**Task goal**
The line that contains "Task: Click the TSS link in week 38 summary" marks the end: retype the data below exactly from its first line through that line.

[Stored data entries]
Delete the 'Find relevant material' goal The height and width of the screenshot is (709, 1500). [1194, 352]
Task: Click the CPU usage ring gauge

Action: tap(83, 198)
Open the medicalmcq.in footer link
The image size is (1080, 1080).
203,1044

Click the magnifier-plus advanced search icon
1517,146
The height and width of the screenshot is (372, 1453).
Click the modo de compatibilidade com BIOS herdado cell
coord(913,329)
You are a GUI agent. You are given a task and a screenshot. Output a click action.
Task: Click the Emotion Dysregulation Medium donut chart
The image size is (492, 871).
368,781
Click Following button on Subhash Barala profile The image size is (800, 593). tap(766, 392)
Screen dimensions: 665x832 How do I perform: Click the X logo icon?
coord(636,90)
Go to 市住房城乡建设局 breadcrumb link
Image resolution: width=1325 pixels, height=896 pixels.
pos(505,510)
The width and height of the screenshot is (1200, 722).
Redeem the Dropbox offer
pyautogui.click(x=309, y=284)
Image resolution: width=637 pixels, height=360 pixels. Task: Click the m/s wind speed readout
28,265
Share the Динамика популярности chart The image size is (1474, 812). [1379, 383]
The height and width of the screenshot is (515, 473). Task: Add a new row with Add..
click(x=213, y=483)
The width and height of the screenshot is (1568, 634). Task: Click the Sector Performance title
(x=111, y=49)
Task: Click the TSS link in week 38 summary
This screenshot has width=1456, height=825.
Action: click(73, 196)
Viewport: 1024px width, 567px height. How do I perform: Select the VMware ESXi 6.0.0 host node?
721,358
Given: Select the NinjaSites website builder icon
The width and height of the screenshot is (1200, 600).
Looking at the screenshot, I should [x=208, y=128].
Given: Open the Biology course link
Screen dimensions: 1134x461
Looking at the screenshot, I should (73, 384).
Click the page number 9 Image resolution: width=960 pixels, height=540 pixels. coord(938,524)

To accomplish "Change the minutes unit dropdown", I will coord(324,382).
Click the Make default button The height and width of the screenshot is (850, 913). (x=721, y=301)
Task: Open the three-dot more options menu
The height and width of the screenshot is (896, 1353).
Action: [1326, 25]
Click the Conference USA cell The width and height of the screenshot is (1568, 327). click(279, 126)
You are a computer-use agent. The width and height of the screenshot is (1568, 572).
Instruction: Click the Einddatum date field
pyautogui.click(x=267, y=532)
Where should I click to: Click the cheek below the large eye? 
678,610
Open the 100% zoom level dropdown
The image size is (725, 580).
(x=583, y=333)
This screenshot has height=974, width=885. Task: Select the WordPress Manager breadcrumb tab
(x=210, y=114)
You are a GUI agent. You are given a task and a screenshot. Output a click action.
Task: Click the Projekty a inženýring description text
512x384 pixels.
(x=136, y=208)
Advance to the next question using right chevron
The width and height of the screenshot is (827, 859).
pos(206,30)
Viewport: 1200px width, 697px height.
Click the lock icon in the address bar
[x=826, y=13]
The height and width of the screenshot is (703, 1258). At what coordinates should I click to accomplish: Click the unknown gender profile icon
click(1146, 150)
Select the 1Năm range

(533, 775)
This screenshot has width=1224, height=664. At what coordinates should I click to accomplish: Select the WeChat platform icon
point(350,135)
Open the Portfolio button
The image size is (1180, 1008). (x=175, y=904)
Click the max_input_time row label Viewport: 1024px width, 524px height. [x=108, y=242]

**Exercise output**
Delete the 'Find relevant material' goal The height and width of the screenshot is (709, 1500). [1194, 352]
Task: Click the CPU usage ring gauge

Action: tap(83, 198)
Open the medicalmcq.in footer link
The image size is (1080, 1080).
203,1044

Click the magnifier-plus advanced search icon
1517,146
The height and width of the screenshot is (372, 1453).
Click the modo de compatibilidade com BIOS herdado cell
coord(913,329)
You are a GUI agent. You are given a task and a screenshot. Output a click action.
Task: Click the Emotion Dysregulation Medium donut chart
The image size is (492, 871).
368,781
Click Following button on Subhash Barala profile The image size is (800, 593). tap(766, 392)
Screen dimensions: 665x832 How do I perform: Click the X logo icon?
coord(636,90)
Go to 市住房城乡建设局 breadcrumb link
Image resolution: width=1325 pixels, height=896 pixels.
pos(505,510)
The width and height of the screenshot is (1200, 722).
Redeem the Dropbox offer
pyautogui.click(x=309, y=284)
Image resolution: width=637 pixels, height=360 pixels. Task: Click the m/s wind speed readout
28,265
Share the Динамика популярности chart The image size is (1474, 812). [1379, 383]
The height and width of the screenshot is (515, 473). Task: Add a new row with Add..
click(x=213, y=483)
The width and height of the screenshot is (1568, 634). Task: Click the Sector Performance title
(x=111, y=49)
Task: Click the TSS link in week 38 summary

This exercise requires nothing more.